However, the number of retailers and consumers using mobile wallets as a convenient payment option remains relatively small.

It seems that a new strong competitor has appeared on the mobile payment market. Apple Inc. and Google, that used to rule the market, now face the challenge from Samsung Electronics Co., a South Korea’s largest company processed more than $500 million in transactions since entering the U.S. market in September.

Bloomberg provides data collected by mobile-payment researcher Crone Consulting LLC. According to it, Samsung has signed up 5 million users since September. Apple Pay has attracted 12 million monthly users globally since its October 2014 launch and Google’s Android Pay has 5 million people using it monthly since becoming available in September 2015.

Last year Samsung acquired LoopPay, a mobile payment company, to use its cutting-edge technology that enables mobile payments through traditional magnetic credit card readers. This allows retailers accept mobile payments using their existing check-out equipment, while Apple Pay requires special payment pads to work. Thus comparing two payment options, LoopPay wins as it works everywhere.

However, many U.S. retailers and consumers’ phones still don’t work with mobile payments. Samsung Pay only works on five of its latest Galaxy phones. Apple Pay works on iPhone 6s, iPhone 6s Plus, iPhone 6, iPhone 6 Plus and the Apple Watch paired with an iPhone 5 or more recent models. Nevertheless, limited number of devices enabling mobile payments is not the biggest problem. It is much more important that most people simply don’t see the advantage of a mobile wallet over plastic credit and debit cards.

Mobile-payment researcher Crone Consulting LLC informs that a small percentage of people owning devices capable of using mobile wallets actually use them. It refers to only 6% of Apple Pay users, 4% of those who own devices that support Samsung Pay and 1% of those who can use Android Pay. The thing is that traditional payment methods are rather convenient and habitual for most people so they see no reason to switch to mobile payments. So marketers must find innovative, creative ways to add value to mobile payments beyond the simple novelty factor.

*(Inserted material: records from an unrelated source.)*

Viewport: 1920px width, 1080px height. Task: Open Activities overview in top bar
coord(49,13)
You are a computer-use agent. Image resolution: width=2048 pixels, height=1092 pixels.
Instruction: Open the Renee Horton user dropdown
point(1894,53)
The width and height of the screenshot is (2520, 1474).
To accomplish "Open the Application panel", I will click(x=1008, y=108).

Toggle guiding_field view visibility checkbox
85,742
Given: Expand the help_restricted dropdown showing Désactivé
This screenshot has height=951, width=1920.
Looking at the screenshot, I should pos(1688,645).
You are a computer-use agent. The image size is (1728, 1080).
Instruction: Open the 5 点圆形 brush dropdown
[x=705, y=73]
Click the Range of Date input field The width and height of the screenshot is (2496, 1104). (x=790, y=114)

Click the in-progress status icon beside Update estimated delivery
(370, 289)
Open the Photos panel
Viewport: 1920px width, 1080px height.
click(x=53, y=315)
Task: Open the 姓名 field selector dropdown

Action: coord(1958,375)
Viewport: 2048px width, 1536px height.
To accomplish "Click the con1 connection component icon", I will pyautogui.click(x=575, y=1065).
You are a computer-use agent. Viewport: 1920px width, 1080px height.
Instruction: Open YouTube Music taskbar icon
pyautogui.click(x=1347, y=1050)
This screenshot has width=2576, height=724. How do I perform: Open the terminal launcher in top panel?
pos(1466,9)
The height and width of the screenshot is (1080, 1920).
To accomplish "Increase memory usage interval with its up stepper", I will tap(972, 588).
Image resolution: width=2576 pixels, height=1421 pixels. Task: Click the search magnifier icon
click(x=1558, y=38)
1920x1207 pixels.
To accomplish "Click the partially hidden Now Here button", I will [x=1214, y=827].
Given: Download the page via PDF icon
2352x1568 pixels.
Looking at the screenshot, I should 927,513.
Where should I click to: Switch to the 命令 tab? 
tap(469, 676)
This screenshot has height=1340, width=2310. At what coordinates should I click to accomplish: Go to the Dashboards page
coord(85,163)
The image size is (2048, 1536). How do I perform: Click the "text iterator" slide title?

Forrester Research Inc. estimates the online payment market at $142 billion by 2019. No wonder that Apple, Google and Samsung do their utmost to take the lead. For Samsung, it looks like a good way to protect market share in smartphone sales to Apple. As of the end of 2015 Samsung had 22% of the global market for smartphone shipments and Apple was quite close with 16%.

Crone predicts that all mobile-payment services should see a lift. No matter which company will take the first place on the market, Apple, Google and Samsung will see their user bases double the next year. “They are all moving in the right direction, helping to educate and jump-start the market,” Crone said.